Instructions —
#1 Reproduce word for word the part of the Melchizedek passage that begins at the words "The Mystery of" and stops after "the New Testament.".
#2 In the Melchizedek passage, in which chapter of Genesis is Melchizedek first mentioned?
#3 Continue the piece on Melchizedek, starting after its final sentence.

Excerpt —
+===+

The Mystery of Melchizedek

Melchizedek, king of Salem and priest of God Most High, is first mentioned in Genesis chapter fourteen when Abram (as he was named at that time) brought a tithe of the spoils of his victory over a great army. Melchizedek worshipped God in what would later be known as the City of David.

Psalm 110 was considered a Messianic prophecy before the time of the Lord Jesus. The first verse is the most quoted Old Testament verse of the New Testament.

“The LORD said unto my Lord, Sit thou at my right hand, until I make thine enemies thy footstool.” – Psalm 110:1
To clarify, the “LORD” is Jehovah in Hebrew. This verse was the basis of a question Jesus asked the scribes in Luke 20:41-44. Jesus asked how could David refer to the coming Messiah as “Lord” when he was prophesied to be the son of David? Three verses later the LORD (Jehovah) said this Messiah would be “a priest forever after the order of Melchizedek.” (Psalm 110:4)

+===+

Data extract —
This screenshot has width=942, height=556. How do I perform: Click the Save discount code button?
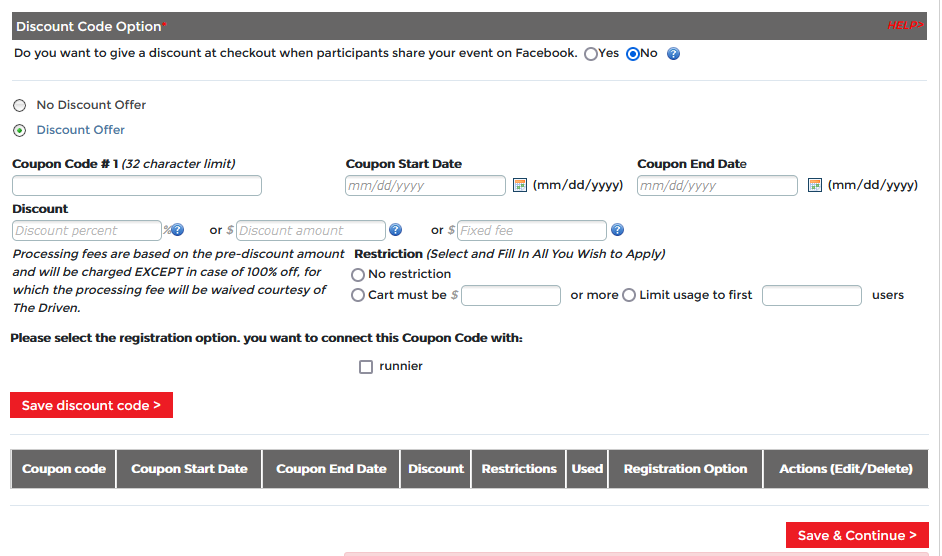click(x=91, y=405)
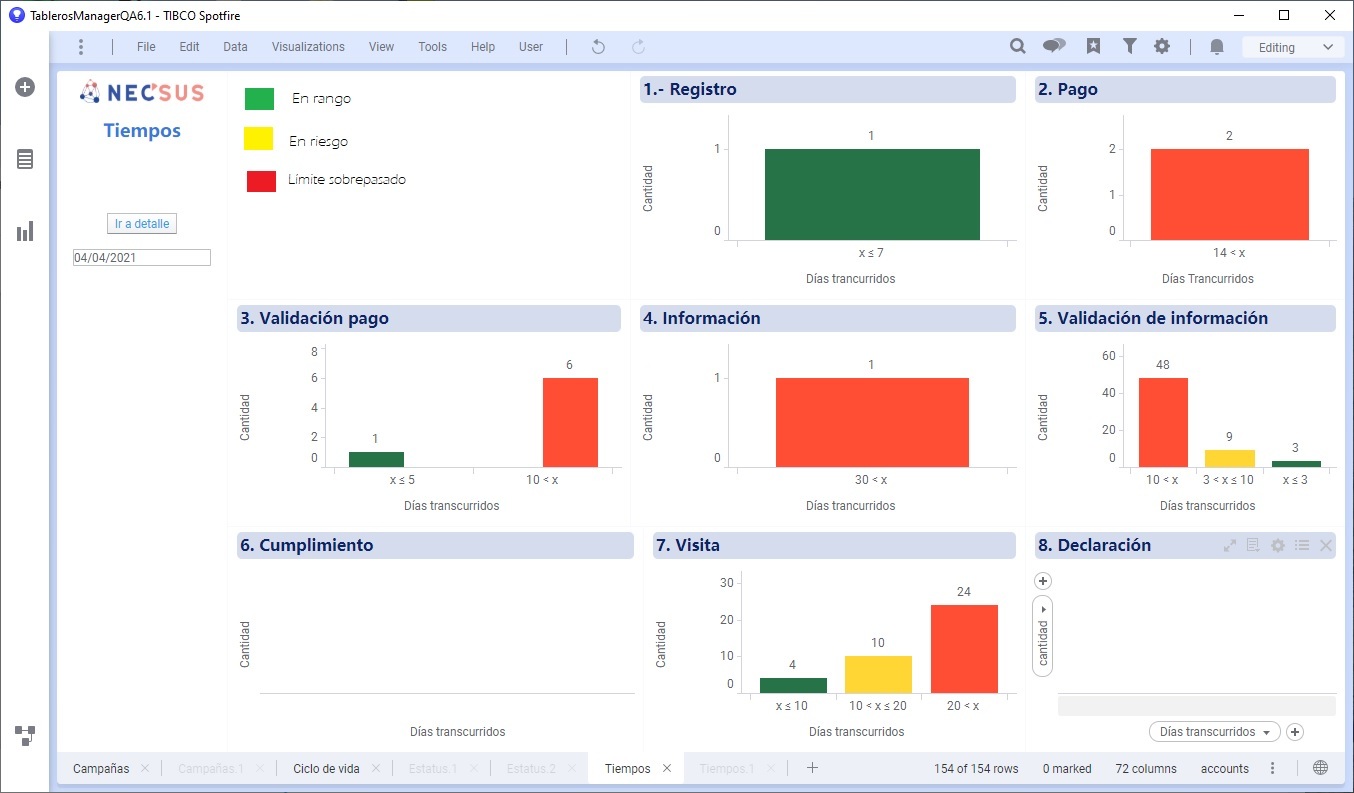The width and height of the screenshot is (1354, 793).
Task: Open Data in analysis sidebar icon
Action: pos(25,159)
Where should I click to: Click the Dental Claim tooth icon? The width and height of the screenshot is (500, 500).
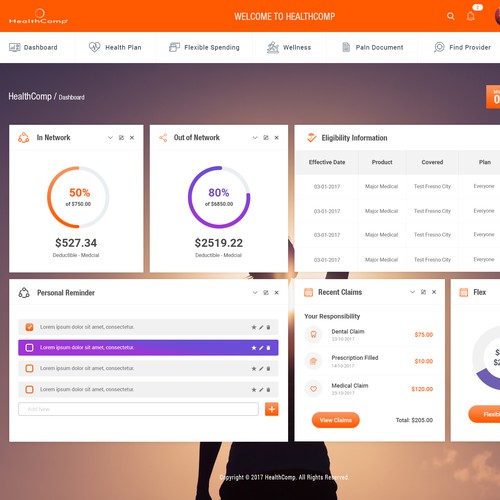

+===+

Answers to the exercise —
#1
The Mystery of Melchizedek

Melchizedek, king of Salem and priest of God Most High, is first mentioned in Genesis chapter fourteen when Abram (as he was named at that time) brought a tithe of the spoils of his victory over a great army. Melchizedek worshipped God in what would later be known as the City of David.

Psalm 110 was considered a Messianic prophecy before the time of the Lord Jesus. The first verse is the most quoted Old Testament verse of the New Testament.

#2 Genesis chapter fourteen.

#3
Adding to the mystery, the writer of Hebrews, who I think was the Apostle Paul, clearly connects Jesus with Melchizedek. (Hebrews 6:20) The writer continues by describing Melchizedek as:

“Without father, without mother, without descent, having neither beginning of days, nor end of life; but made like unto the Son of God; abideth a priest continually.” – Hebrews 7:3
The writer of Hebrews shows that Melchizedek was superior to Abraham and was superior to the Levitical priesthood that descended from Abraham. The Levites were made priests without the benefit of an oath. But the Lord Jesus became our High Priest with an oath from God:
“The Lord sware and will not repent, Thou [art] a priest for ever after the order of Melchizedek.” – Hebrews 7:21
There is a lot of discussion among students of the Bible as to who Melchizedek was, or is. Many say that he was merely a man. Others say that he was only a figurative type. Yet others believe that Melchizedek was an appearance of the Lord Jesus before His birth as a man. This is referred to as a “theophany.”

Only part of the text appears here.